Remix.run Logo
terataiijo 8 hours ago

lmao they are so fast yooo

ttul 8 hours ago | parent | next [-]

Yes. How do they do it? Literally they must have PagerDuty set up to alert the team the second one of the labs releases anything.

beernet 8 hours ago | parent | next [-]

They obviously collaborate with some of the labs prior to the official release date.

sigbottle 8 hours ago | parent [-]

That... is a more plausible explanation I didn't think of.

danielhanchen 8 hours ago | parent [-]

Yes we collab with them!

qskousen 5 hours ago | parent [-]

Sorry this is a bit of a tangent, but I noticed you also released UD quants of ERNIE-Image the same day it released, which as I understand requires generating a bunch of images. I've been working to do something similar with my CLI program ggufy, and was curious of you had any info you could share on the kind of compute you put into that, and if you generate full images or look at latents?

sigbottle 8 hours ago | parent | prev [-]

Is quantization a mostly solved pipeline at this point? I thought that architectures were varied and weird enough where you can't just click a button, say "go optimize these weights", and go. I mean new models have new code that they want to operate on, right, so you'd have to analyze the code and insert the quantization at the right places, automatically, then make sure that doesn't degrade perf?

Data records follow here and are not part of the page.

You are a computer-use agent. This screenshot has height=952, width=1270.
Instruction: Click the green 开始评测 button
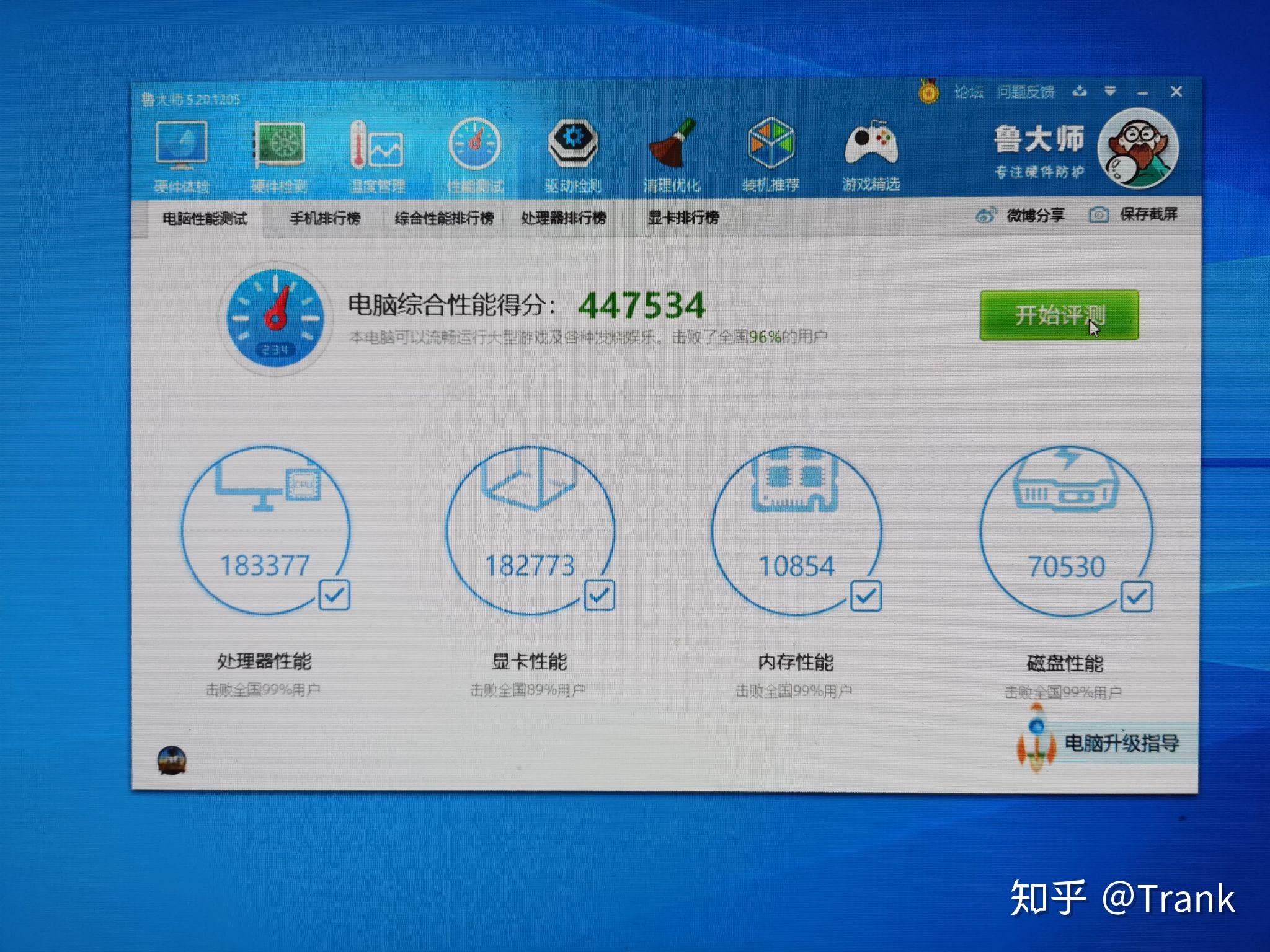click(x=1059, y=315)
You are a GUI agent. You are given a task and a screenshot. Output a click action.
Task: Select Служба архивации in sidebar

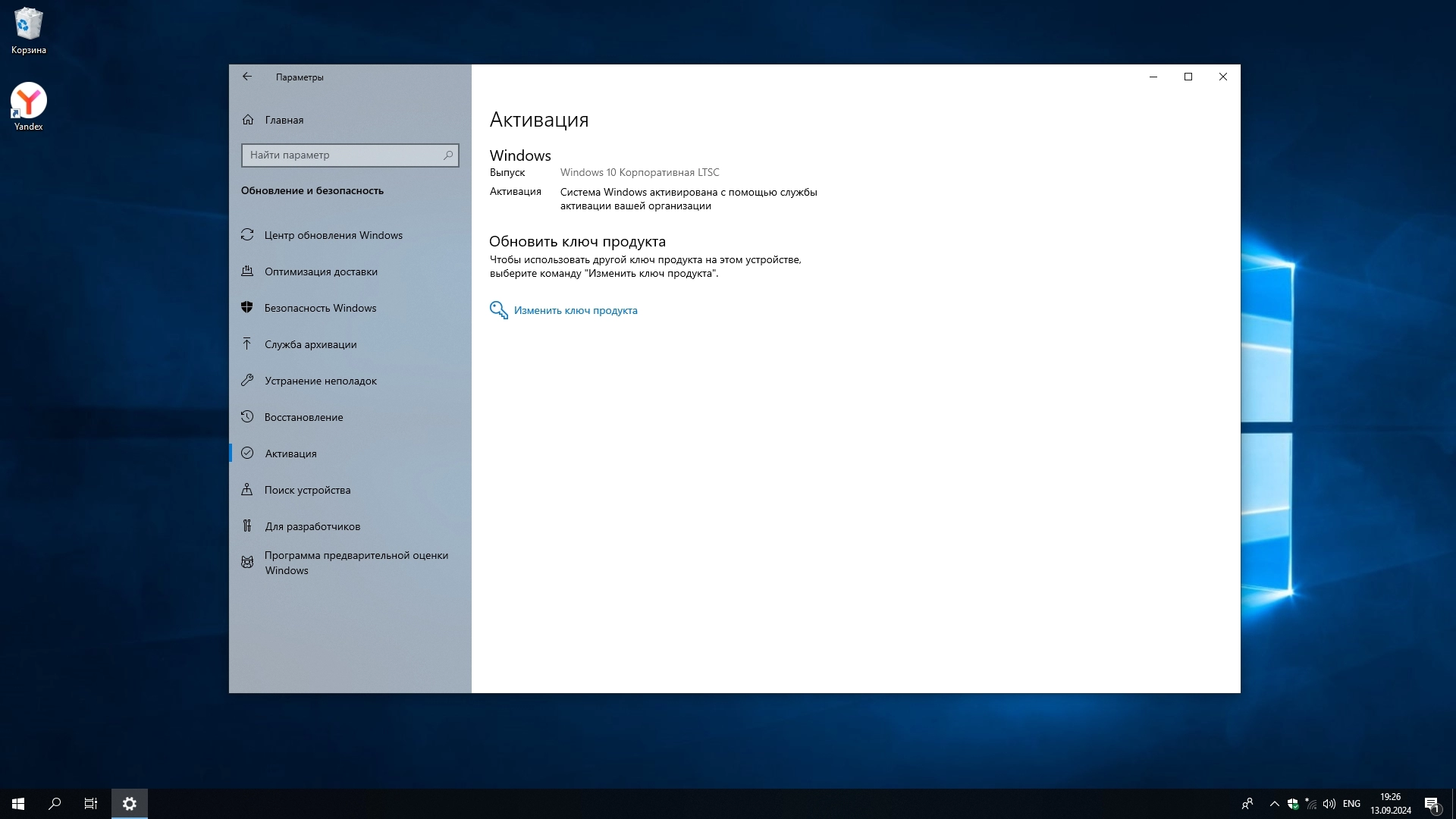(x=310, y=344)
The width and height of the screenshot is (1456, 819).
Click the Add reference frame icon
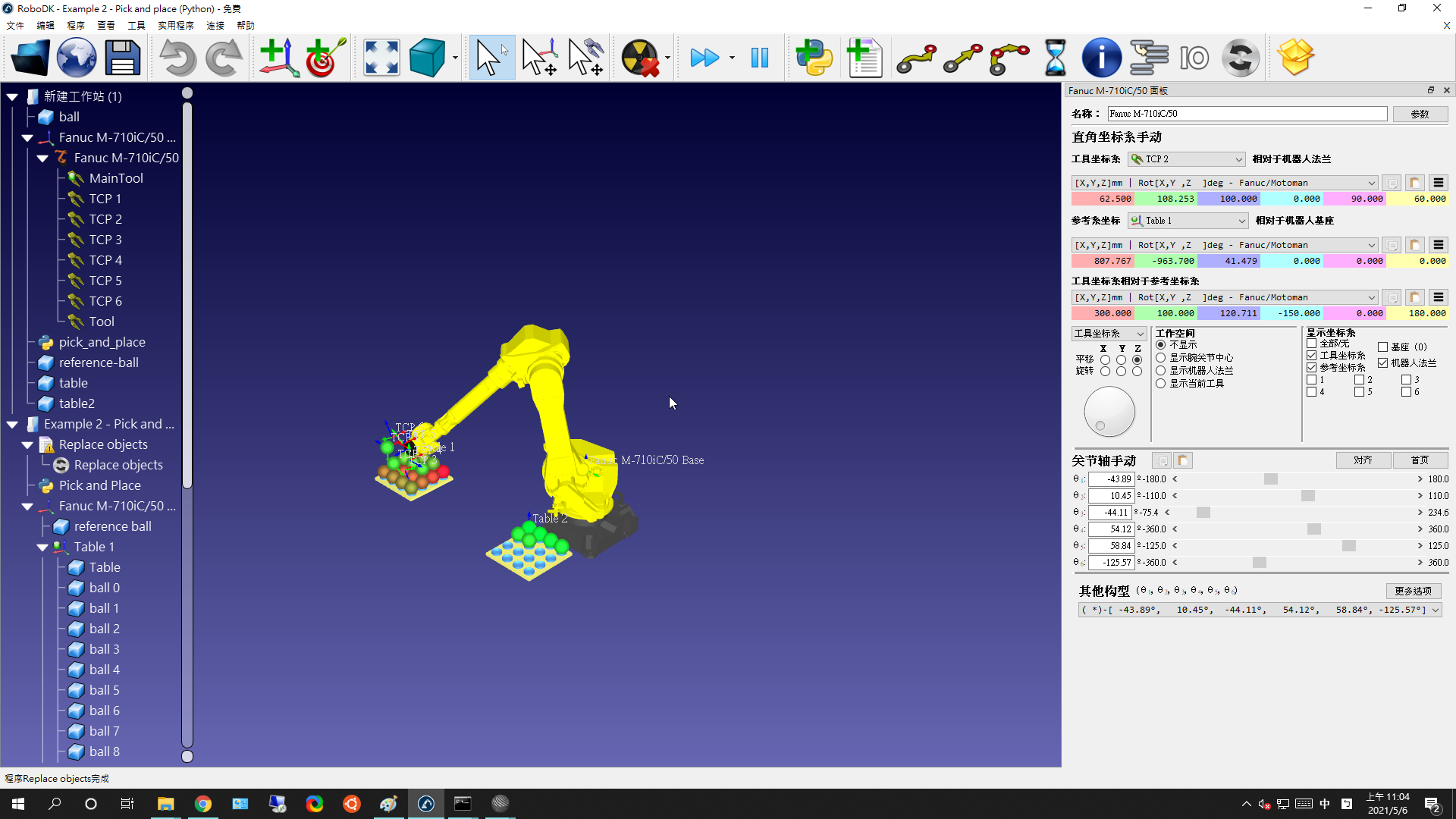(x=278, y=58)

Maybe I just don't understand how quantization works, but I thought quantization was a very nasty problem involving a lot of plumbing

bildung 8 hours ago | parent | prev | next [-]

Bad QA :/ They had a bunch of broken quantizations in the last releases

danielhanchen 8 hours ago | parent [-]

1. Gemma-4 we re-uploaded 4 times - 3 times were 10-20 llama.cpp bug fixes - we had to notify people to upload the correct ones. The 4th is an official Gemma chat template improvement from Google themselves.

2. Qwen3.5 - we shared our 7TB research artifacts showing which layers not to quantize - all provider's quants were under optimized, not broken - ssm_out and ssm_* tensors were the issue - we're now the best in terms of KLD and disk space

3. MiniMax 2.7 - we swiftly fixed it due to NaN PPL - we found the issue in all quants regardless of provider - so it affected everyone not just us. We wrote a post on it, and fixed it - others have taken our fix and fixed their quants, whilst some haven't updated.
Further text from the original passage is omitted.